■ Work order
Write out again only the lines between the one with "Click the system time code readout 11:43:37" and the end of the records below, both ends counted, and don't include the pictures.

Stored records:
= = = =

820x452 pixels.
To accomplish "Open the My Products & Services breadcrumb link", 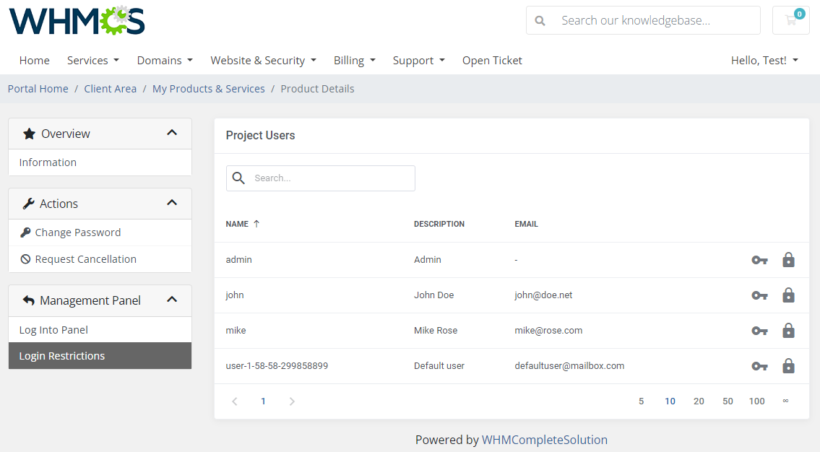I will click(x=208, y=88).
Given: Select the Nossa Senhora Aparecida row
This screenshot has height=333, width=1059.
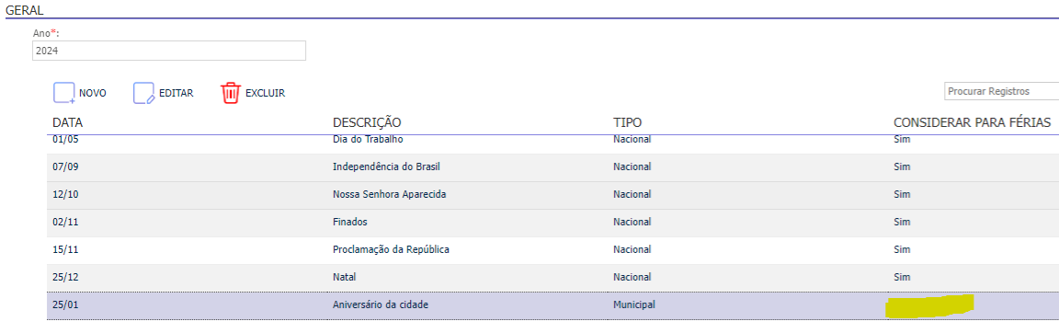Looking at the screenshot, I should pos(552,194).
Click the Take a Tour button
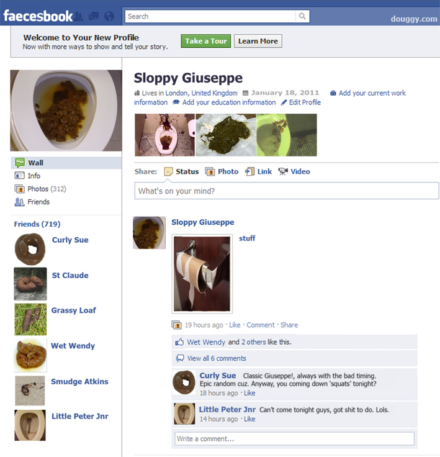Screen dimensions: 440x457 tap(205, 41)
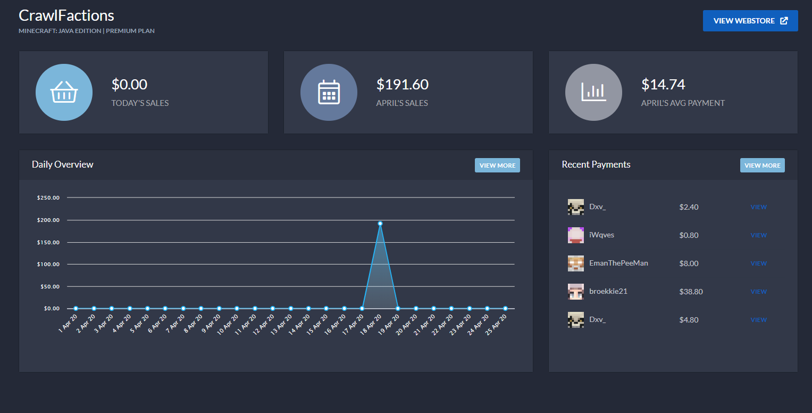Open the View Webstore button
The image size is (812, 413).
(750, 21)
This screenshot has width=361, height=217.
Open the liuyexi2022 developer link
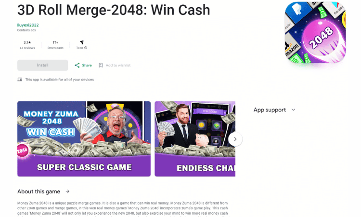[28, 25]
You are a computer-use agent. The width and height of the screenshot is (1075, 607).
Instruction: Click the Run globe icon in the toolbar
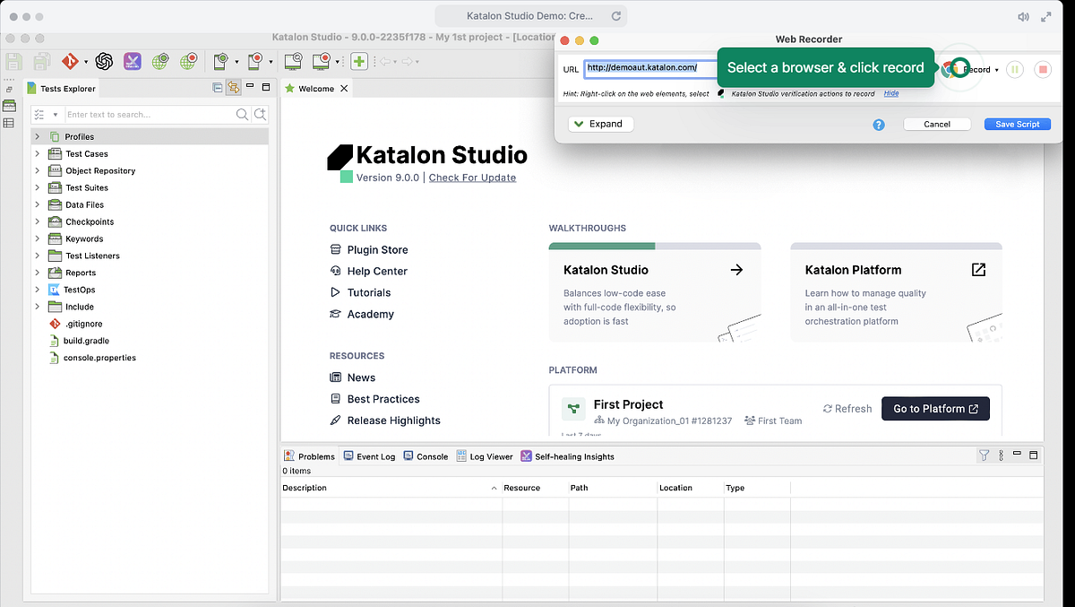(162, 60)
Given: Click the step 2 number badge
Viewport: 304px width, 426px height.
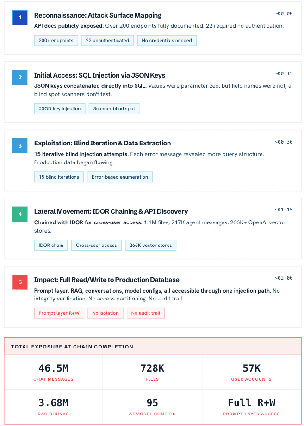Looking at the screenshot, I should [x=20, y=78].
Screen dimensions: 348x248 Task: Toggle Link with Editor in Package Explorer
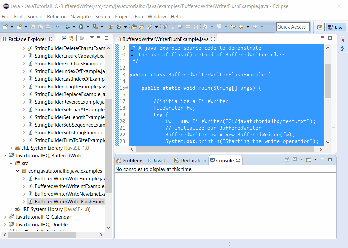coord(72,38)
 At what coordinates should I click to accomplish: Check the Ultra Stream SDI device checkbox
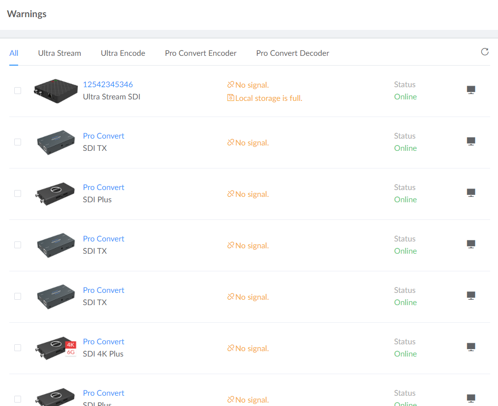pos(18,91)

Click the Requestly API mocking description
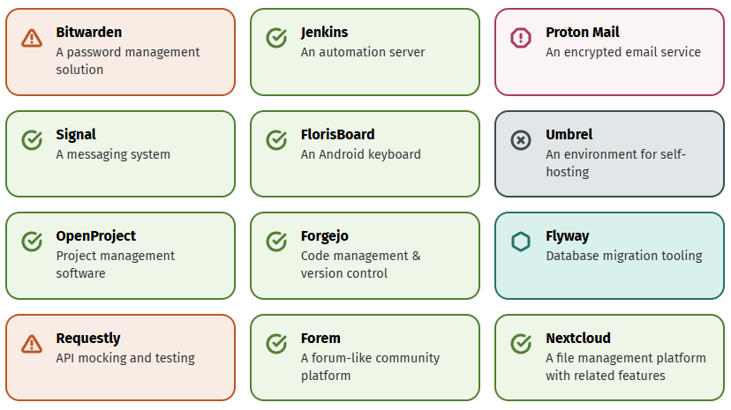[125, 358]
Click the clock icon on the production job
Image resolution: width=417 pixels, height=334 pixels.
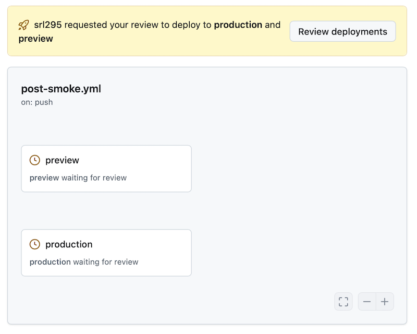click(34, 244)
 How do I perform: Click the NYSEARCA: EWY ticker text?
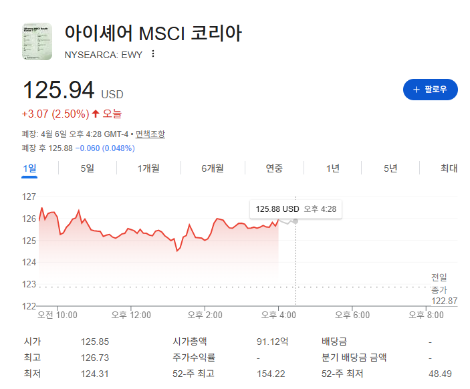[x=104, y=55]
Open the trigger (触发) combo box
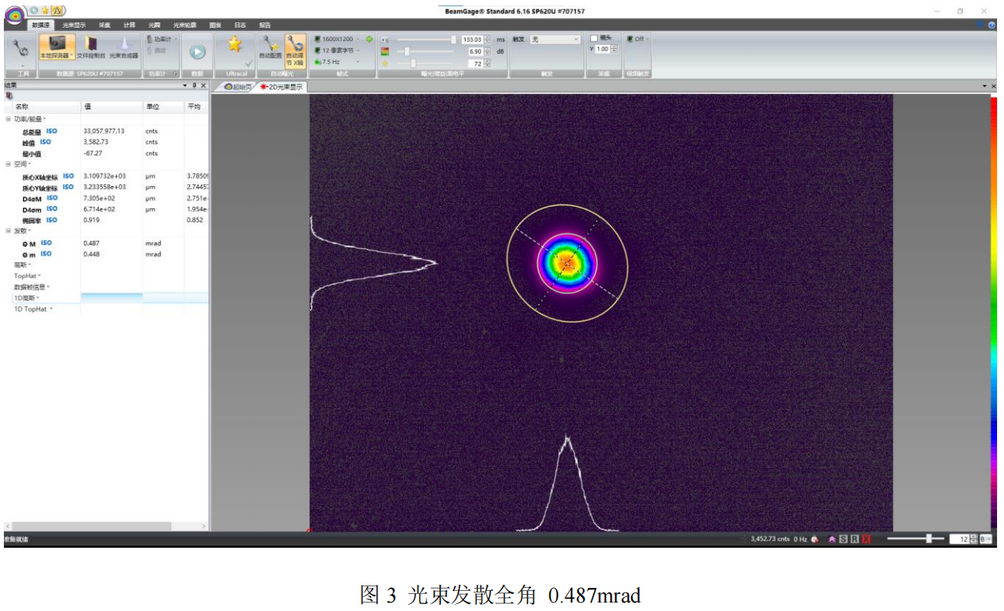The height and width of the screenshot is (611, 1004). tap(555, 39)
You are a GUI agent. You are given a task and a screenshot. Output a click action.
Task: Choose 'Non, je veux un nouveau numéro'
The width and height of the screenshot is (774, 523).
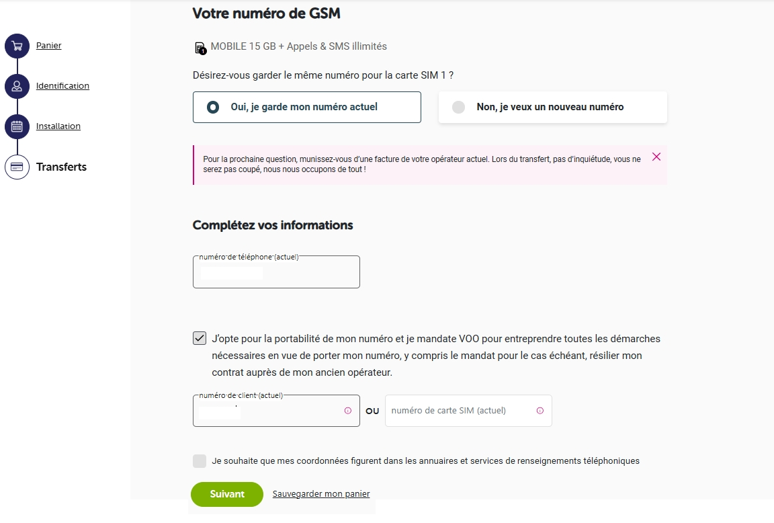[x=552, y=107]
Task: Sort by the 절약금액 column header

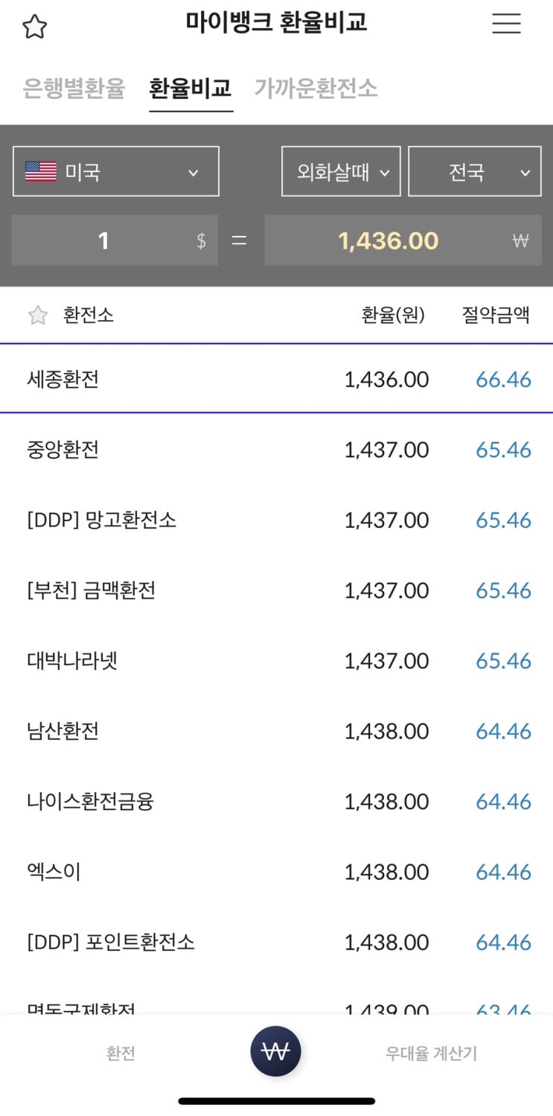Action: click(x=496, y=315)
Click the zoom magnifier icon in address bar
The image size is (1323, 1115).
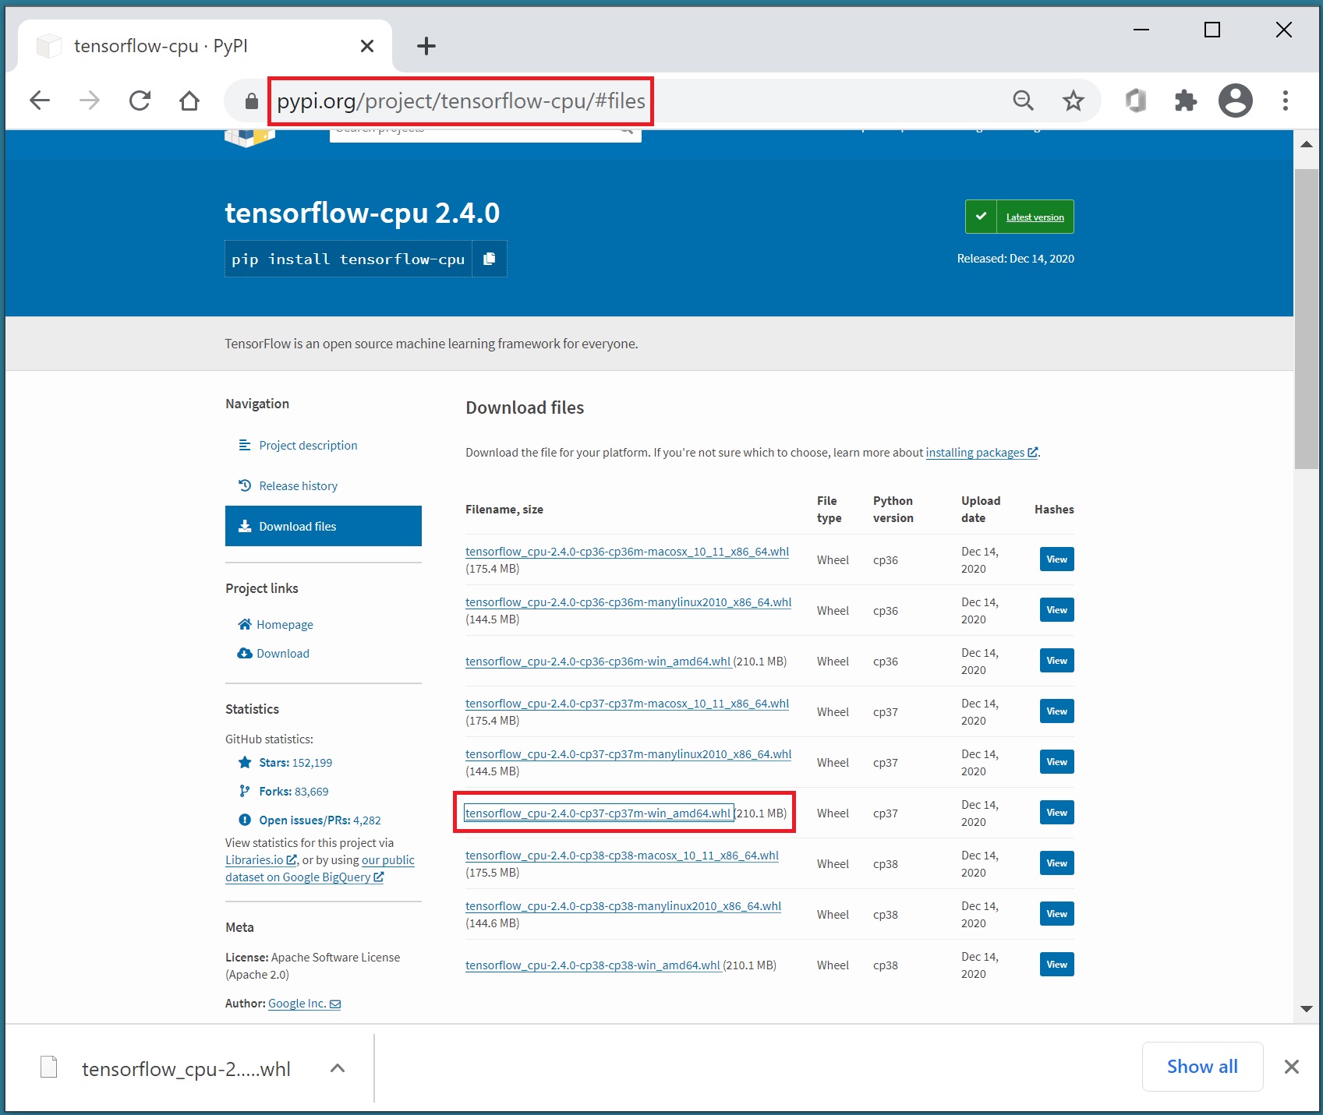pos(1023,101)
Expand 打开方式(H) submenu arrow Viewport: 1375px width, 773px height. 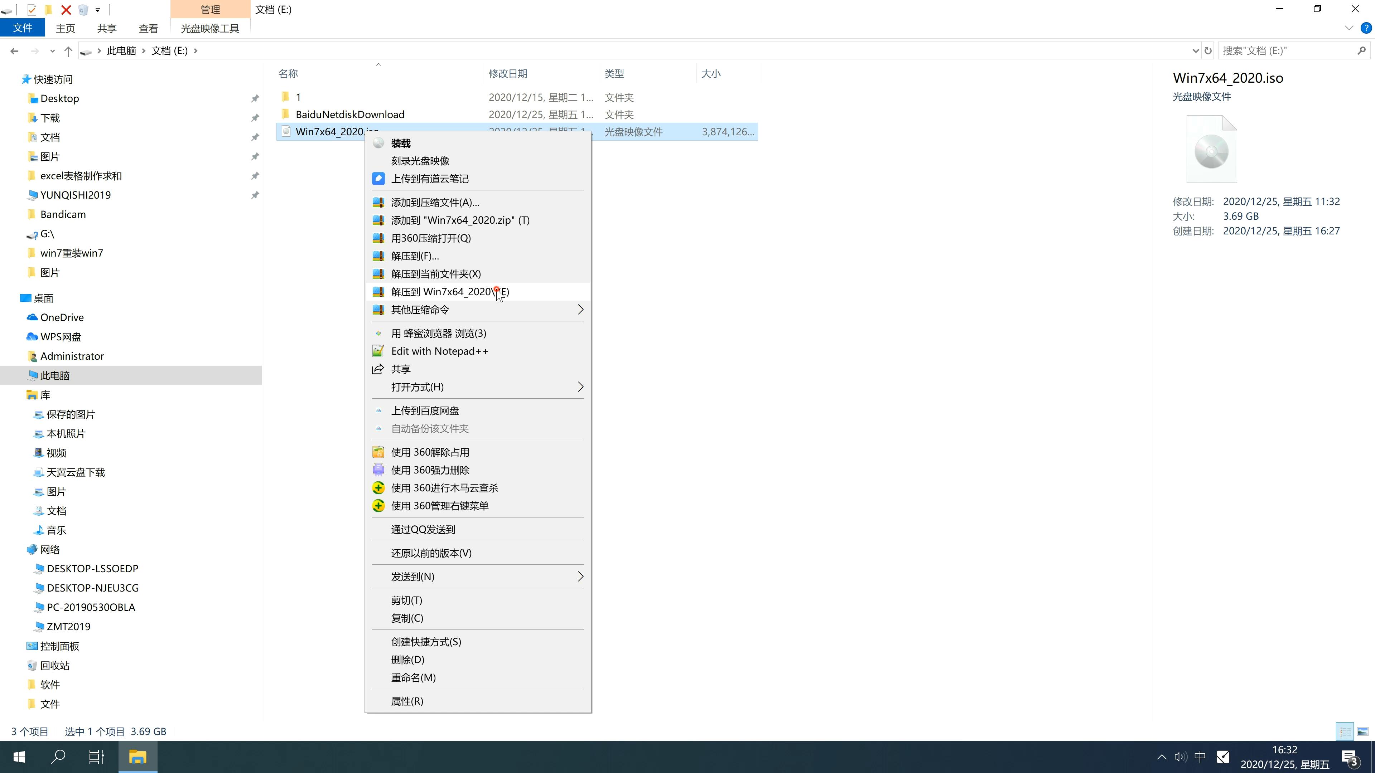pyautogui.click(x=579, y=386)
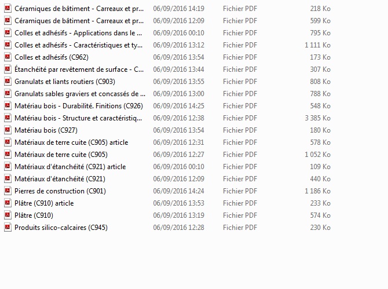This screenshot has height=289, width=388.
Task: Select Matériaux de terre cuite (C905) 1 052 Ko row
Action: click(167, 155)
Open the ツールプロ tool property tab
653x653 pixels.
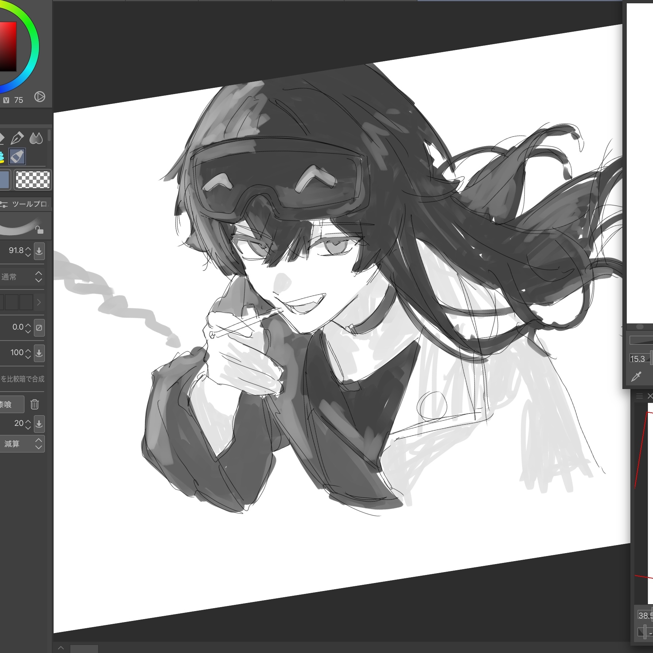click(26, 204)
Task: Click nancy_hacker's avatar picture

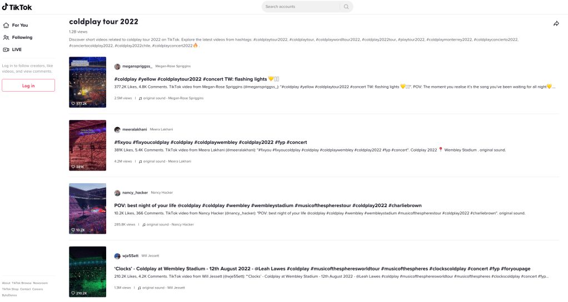Action: coord(117,193)
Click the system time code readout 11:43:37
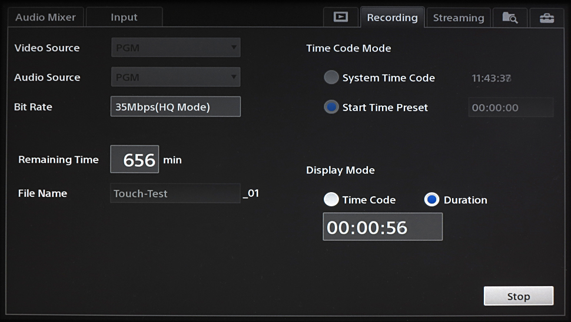This screenshot has width=571, height=322. [x=491, y=78]
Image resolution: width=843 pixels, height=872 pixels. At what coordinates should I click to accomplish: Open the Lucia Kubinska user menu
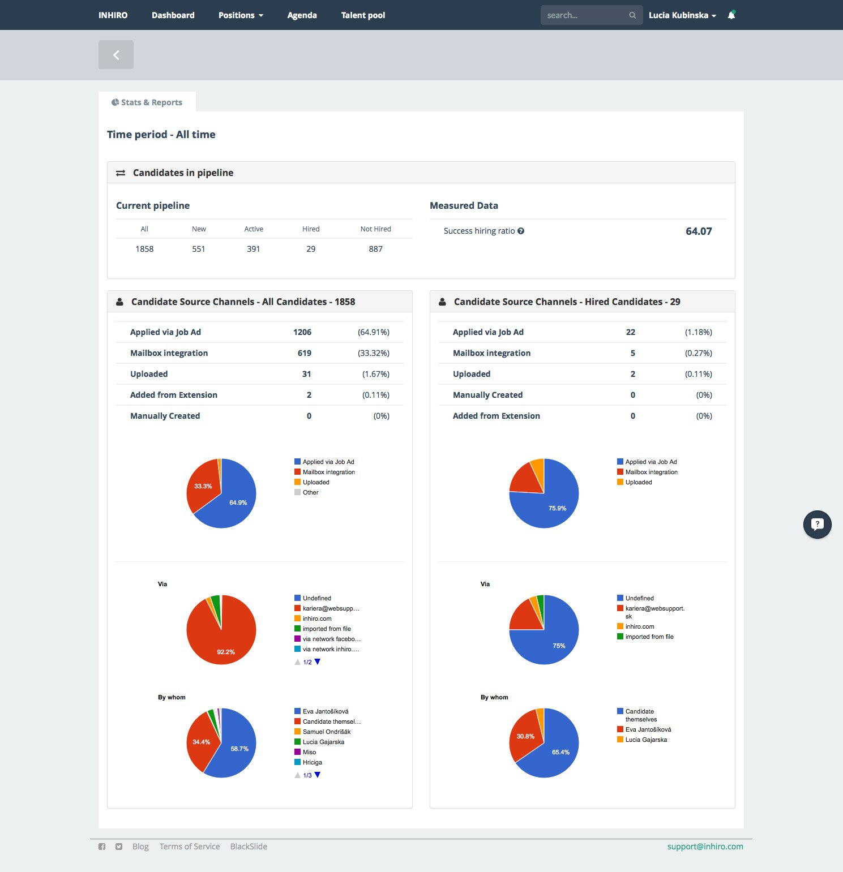(x=682, y=15)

= = = =

■ Output for this task
Click the system time code readout 11:43:37
This screenshot has width=571, height=322. [x=491, y=78]
Image resolution: width=843 pixels, height=872 pixels. At what coordinates should I click to accomplish: Open the Lucia Kubinska user menu
(x=682, y=15)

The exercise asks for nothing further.